Trump, pointing to a red-white-and-blue model of a 727 jetliner with the name Trump emblazoned across the tail in large red letters, repeatedly emphasized his plan to provide quality service for shuttle commuters.

"I'm looking to do a really wonderful job with the shuttle," said the 42-year-old billionaire, whose expensive tastes and lavish life style have become a trademark. "When you're flying this shuttle you're going to be flying with something that's quality and good and on time."

Trump also added fuel to recent speculation that he may expand the shuttle service to Atlantic City, where he owns two major hotel casinos and is trying to buy a third.

"It's something we're looking at," he told reporters in an ornate marble-and-gold-leaf anteroom at New York's Plaza Hotel, which he bought earlier this year. "Flying people in {to Atlantic City} would be an interesting idea." Trump said the shuttle would use the nearby Pomona Airport if he decides to expand service to the New Jersey resort.

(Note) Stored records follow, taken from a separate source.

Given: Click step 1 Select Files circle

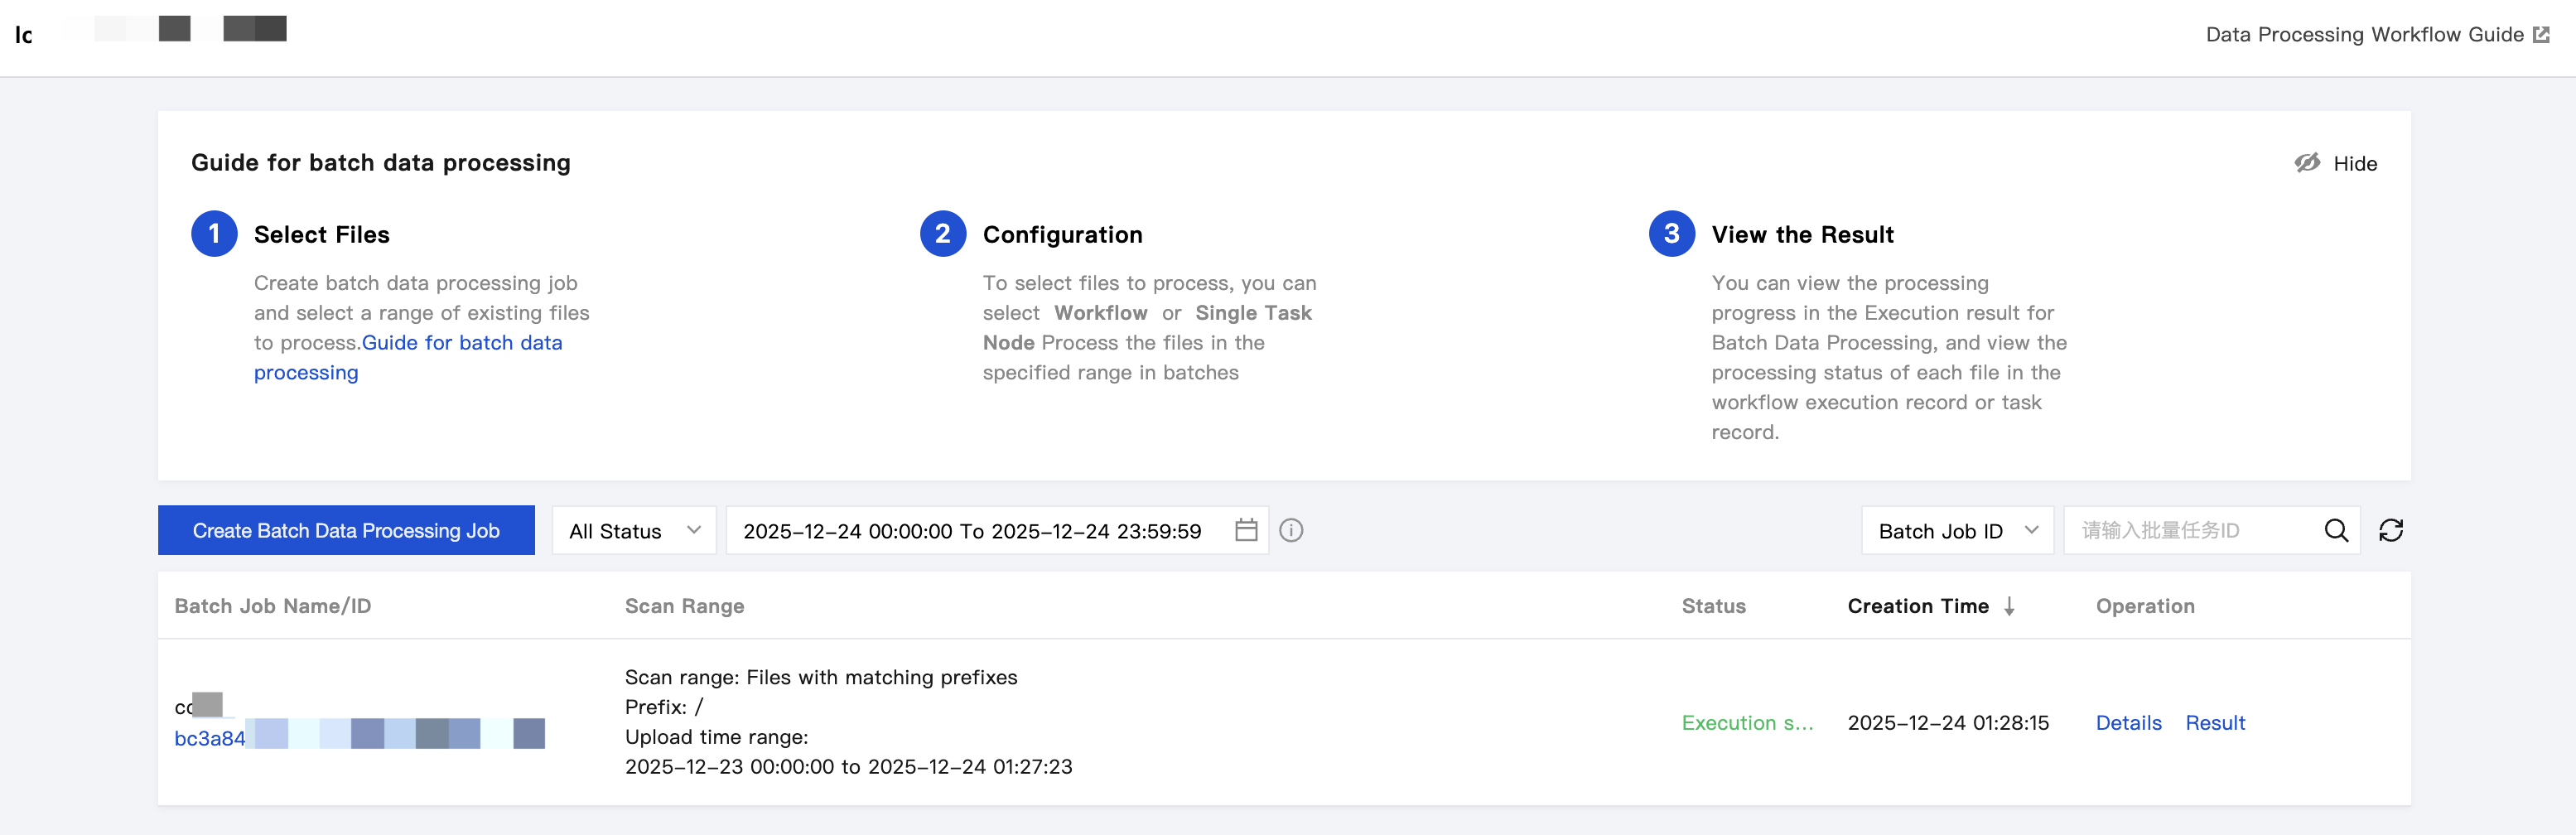Looking at the screenshot, I should (x=214, y=234).
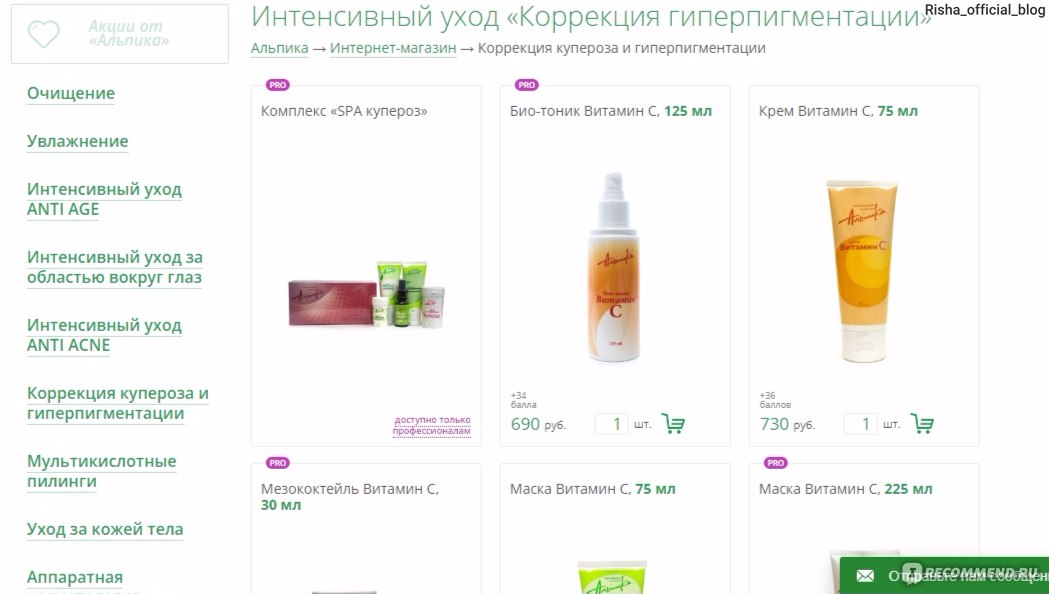
Task: Click Альпика breadcrumb link
Action: click(280, 48)
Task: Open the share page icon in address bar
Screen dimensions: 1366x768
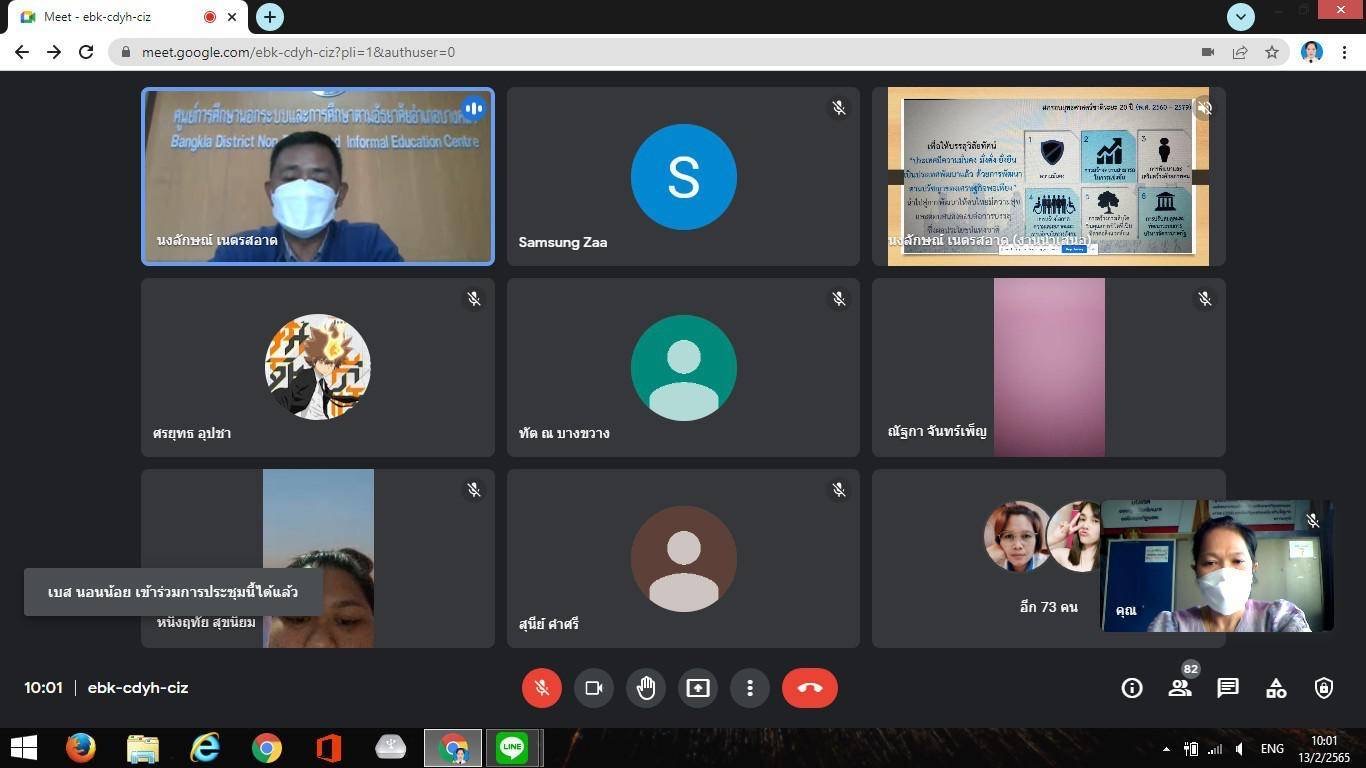Action: coord(1240,52)
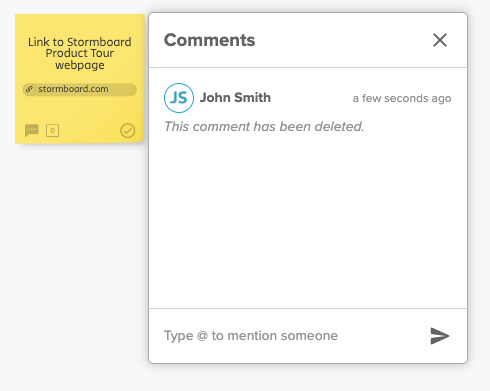
Task: Select the sticky note title text
Action: (80, 53)
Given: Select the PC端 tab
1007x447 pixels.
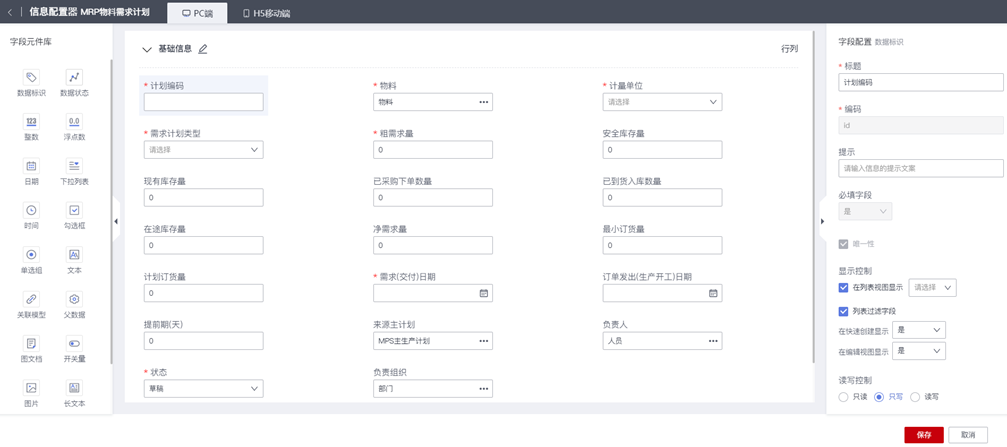Looking at the screenshot, I should click(198, 14).
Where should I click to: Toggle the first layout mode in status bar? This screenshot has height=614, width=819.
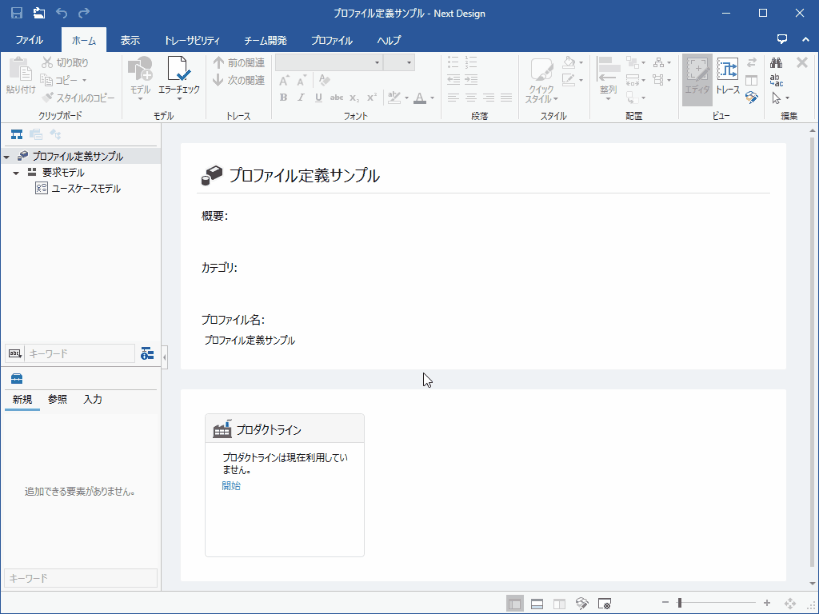tap(514, 604)
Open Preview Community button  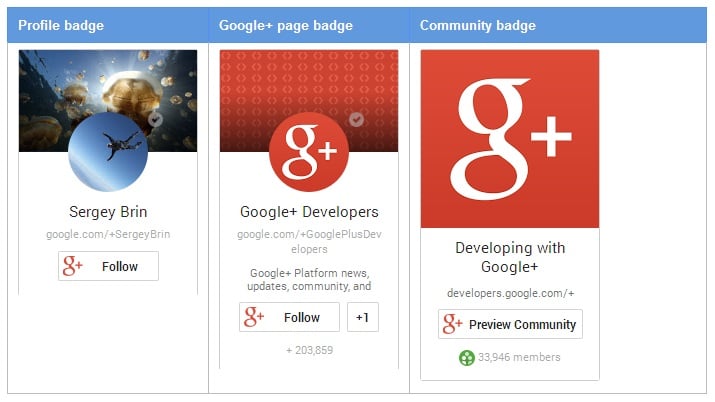pyautogui.click(x=510, y=324)
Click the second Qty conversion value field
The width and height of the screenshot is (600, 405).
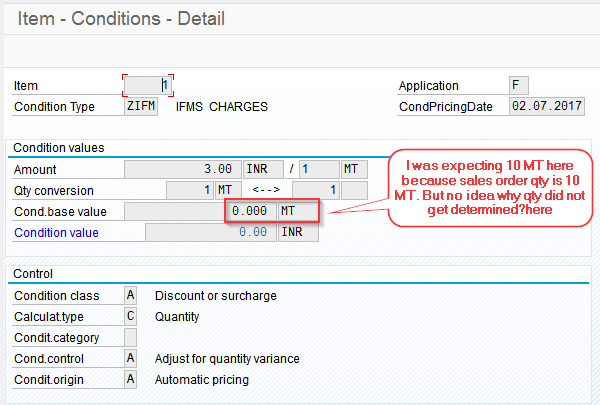(x=316, y=190)
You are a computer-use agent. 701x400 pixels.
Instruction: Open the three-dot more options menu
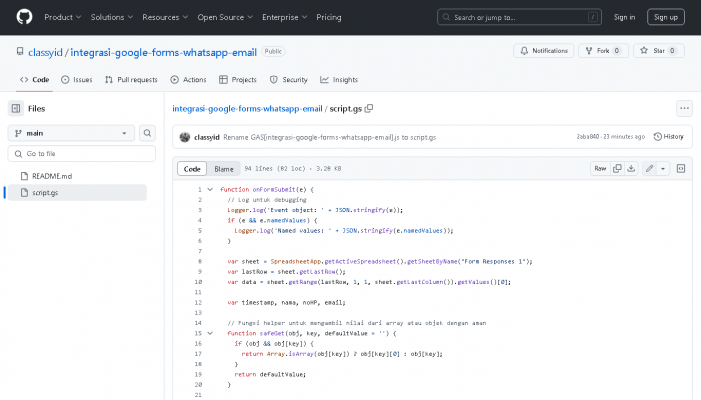coord(684,108)
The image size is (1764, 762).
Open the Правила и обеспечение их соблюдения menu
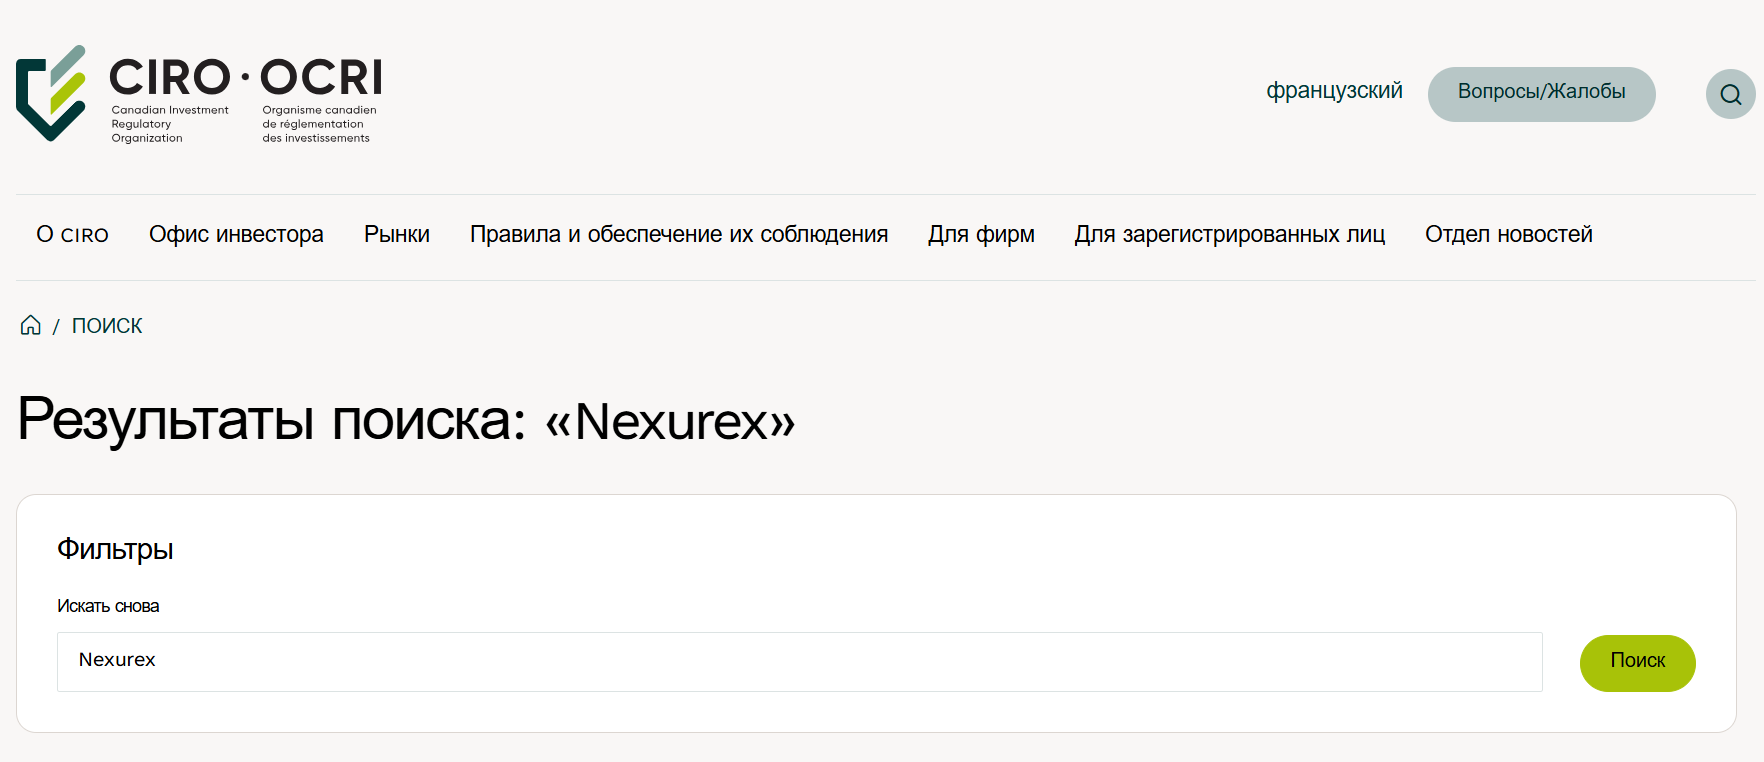(x=679, y=234)
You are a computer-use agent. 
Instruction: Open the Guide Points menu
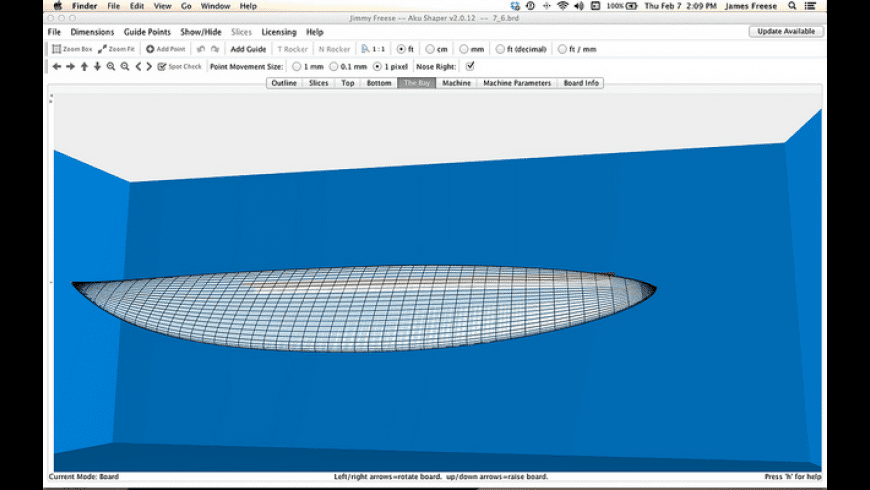point(147,32)
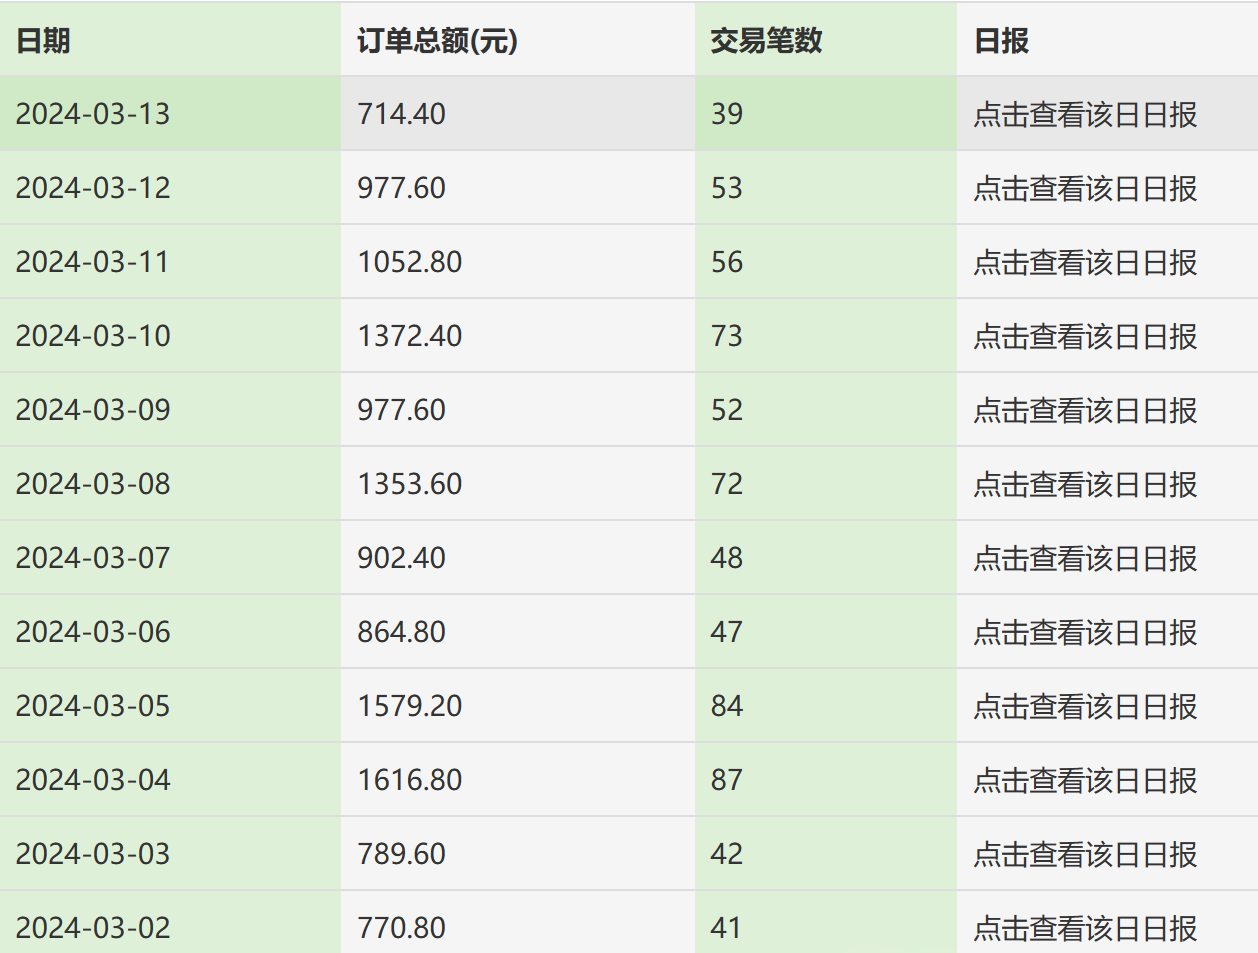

But even without an Atlantic City connection, Trump said the shuttle will be a good investment. Analysts estimate that the three routes make between $30 million and $40 million a year. At current fares, the shuttle's yield is more than 50 cents a mile, compared with an industry average of 11 to 12 cents a mile, according to Robert J. Joedicke, a senior analyst with Shearson Lehman Bros. Inc.

Eastern's unions were quick to challenge Lorenzo's latest move, as they have ever since he took over Eastern in 1986. The unions argue that, under federal labor law, the company must negotiate any major changes at the airline. Texas Air officials disagree.

As part of the sale agreement the 850 shuttle employees will be offered the option of joining the new company with the benefits of their existing union contracts or staying with Eastern.

Joseph Guerrieri Jr., an attorney for the International Association of Machinists, said he will seek an injunction against the transaction this week in U.S. District Court. He described the deal as "truly the death knell for Eastern" because it eliminates its only consistently profitable operation.

Texas Air paid $660 million for all of Eastern two years ago. According to figures released today, Lorenzo and Texas Air will have a $240 million profit on the sale of the shuttle alone -- money Lorenzo said will provide "a major capital infusion" for the remainder of Eastern's operations.

Since the fall of 1986, the Eastern shuttle has faced competition from the Pan American shuttle, which now accounts for about 45 percent of the lucrative shuttle market. Pan Am positioned itself as a better-quality product against a shuttle that was then legendary for its cattle-car atmosphere.

Pan Am said yesterday that it welcomes Trump's entry into the northeast shuttle market. "Our experience over the last few years has shown that more competition results in an increased service level for the customer," said Pamela Hanlon, a spokeswoman for Pan Am.

"The most intriguing question is: Will Trump provide a higher-quality product?" said Julius Maldutis, an airline industry analyst with Salomon Brothers.

In addition to acquiring the shuttle, Trump also acquired the services of Bruce R. Nobles, who will become president of the Trump Shuttle. Nobles inaugurated Pan Am's shuttle as its president before moving over to Texas Air earlier this year.

Notwithstanding Lorenzo's assertion that he wants to continue to operate Eastern, industry analysts said that the sale of the shuttle appears to set the stage for the sale of additional assets by Eastern.

"It cuts the heart out of the airline in a sense," said Joedicke. "That's been the consistent money-maker in Eastern." A sale of the remainder of the airline wouldn't surprise him, he said.

It wouldn't surprise the unions either. Throughout the litigation against Texas Air and Eastern, the unions have contended that Lorenzo is dismantling Eastern, by transferring its valuable assets to its nonunion subsidiary, Continental Airlines, or by selling them off.

"The announcement today is just another episode in the Texas Air chainsaw massacre," said James Linsey, an attorney for the Air Line Pilots Association.